I admit I haven't looked into it for a long long time, but as I recall, they haven't been produced in any primates, only rodents. The sorts of brain damage that primates and rodents experience are very different. Just look at MPTP.
 
for the record, in case anyone missed it, this is for a child, not an adult. i really just want the safest (and most effective) anesthesia option for my child when she goes in to have a minor dental procedure done. the whole reason she's having to be sedated/knocked out is bc she was previously extremely uncooperative with the dentists and rather than restrain her in a papoose we're going for the route of least resistance.

i appreciate all of the info and input, thank you again :)

 
If you are trying to knock them out, N2O wouldn't be the best bet for that as it doesn't reach Stage III anesthesia. It isn't potent enough to be safe in those realms.
 
oral midazolam and n2o are more than likely what they'll give her. i want her to be knocked out so she doesn't remember what happened bc she's extremely sensitive to "traumatic" situations and i also want to ease her discomfort as much as possible, in the safest manner possible. i guess i'm just a freaked out parent that's being paranoid bc i've never had to deal with this before. not only am i worried about her safety, i'm worried about the after-effects. seeing your child in pain is brutal :(
 
How old is your daughter if you don't mind me asking? very young ages and anesthetics make me paranoid to the point I think any non life threatening situations that require surgery should be halted until an older age.
 
^Why do you say that, eurolite?

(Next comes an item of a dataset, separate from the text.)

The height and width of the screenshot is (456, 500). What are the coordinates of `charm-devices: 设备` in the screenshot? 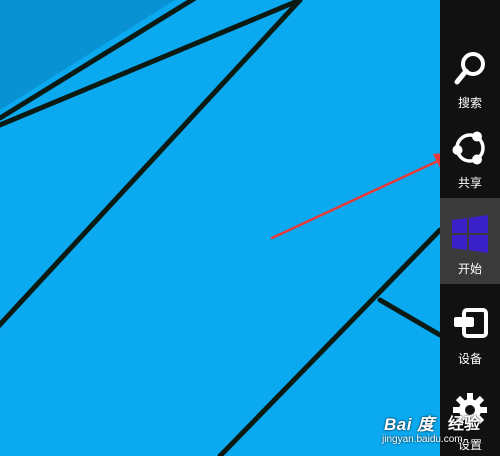 It's located at (470, 337).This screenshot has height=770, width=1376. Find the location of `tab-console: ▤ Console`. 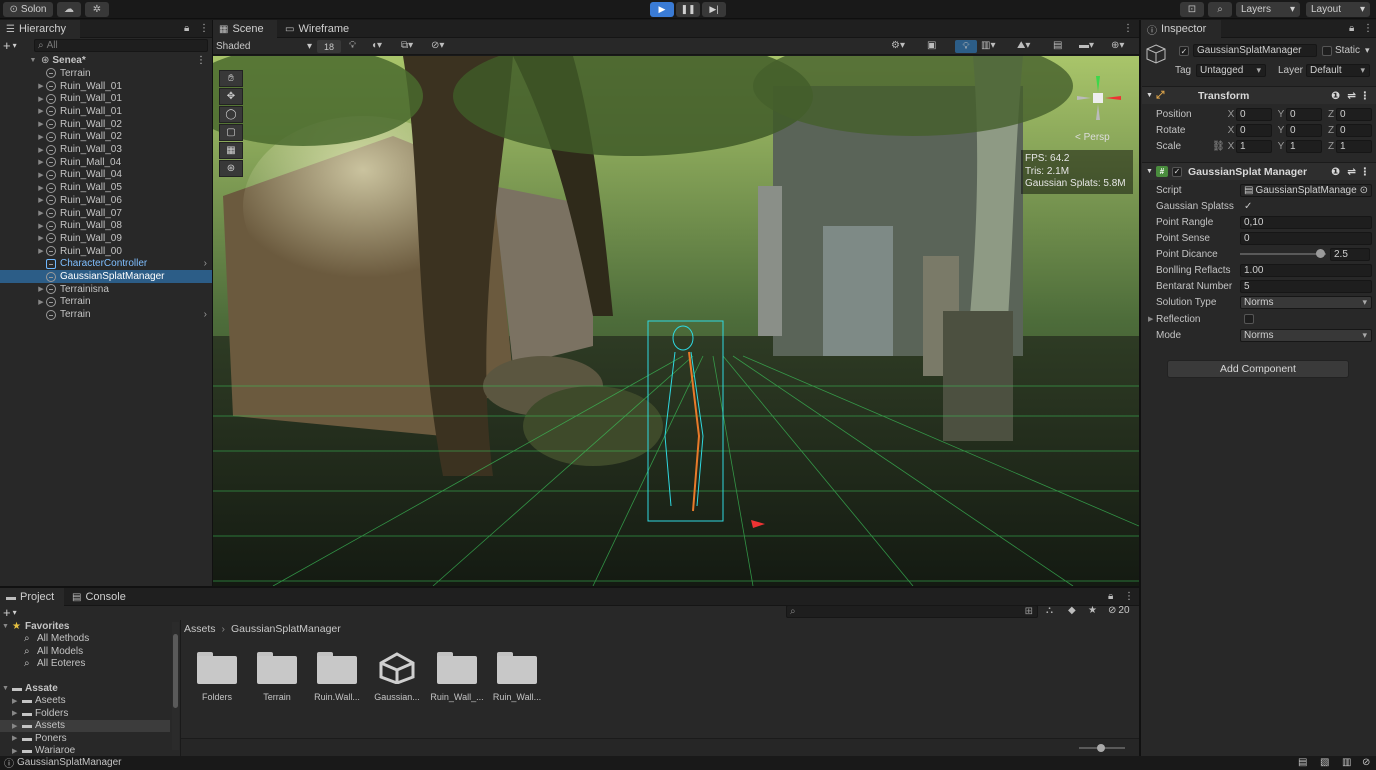

tab-console: ▤ Console is located at coordinates (102, 597).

Both ketamine and N2O have awesome safety records with children-- they are both extensively tested, widely used, and have been deemed as harmless and extremely valuable tools. Sure, there are definitely some anesthetics I would never give to a child, but ketamine and N2O are just fine.

oral midazolam and n2o are more than likely what they'll give her. i want her to be knocked out so she doesn't remember what happened bc she's extremely sensitive to "traumatic" situations and i also want to ease her discomfort as much as possible, in the safest manner possible. i guess i'm just a freaked out parent that's being paranoid bc i've never had to deal with this before. not only am i worried about her safety, i'm worried about the after-effects. seeing your child in pain is brutal :(

I think it'll be just fine, Kay. (You sound like an awesome mom, btw. :))

I'm sure your dentist has tons of experience with doing work on kids, and I'm sure the procedure will go smoothly. Just give your lil' girl plenty of love, and she'll be fine. :)
 
^Why do you say that, eurolite? Both ketamine and N2O have awesome safety records with children-- they are both extensively tested, widely used, and have been deemed as harmless and extremely valuable tools. Sure, there are definitely some anesthetics I would never give to a child, but ketamine and N2O are just fine.



I think it'll be just fine, Kay. (You sound like an awesome mom, btw. :))

I'm sure your dentist has tons of experience with doing work on kids, and I'm sure the procedure will go smoothly. Just give your lil' girl plenty of love, and she'll be fine. :)

Child and infant are two different things I'm pretty sure no drug has any absolute level of safety in a child younger than 1y

When I said real young I meant infant young.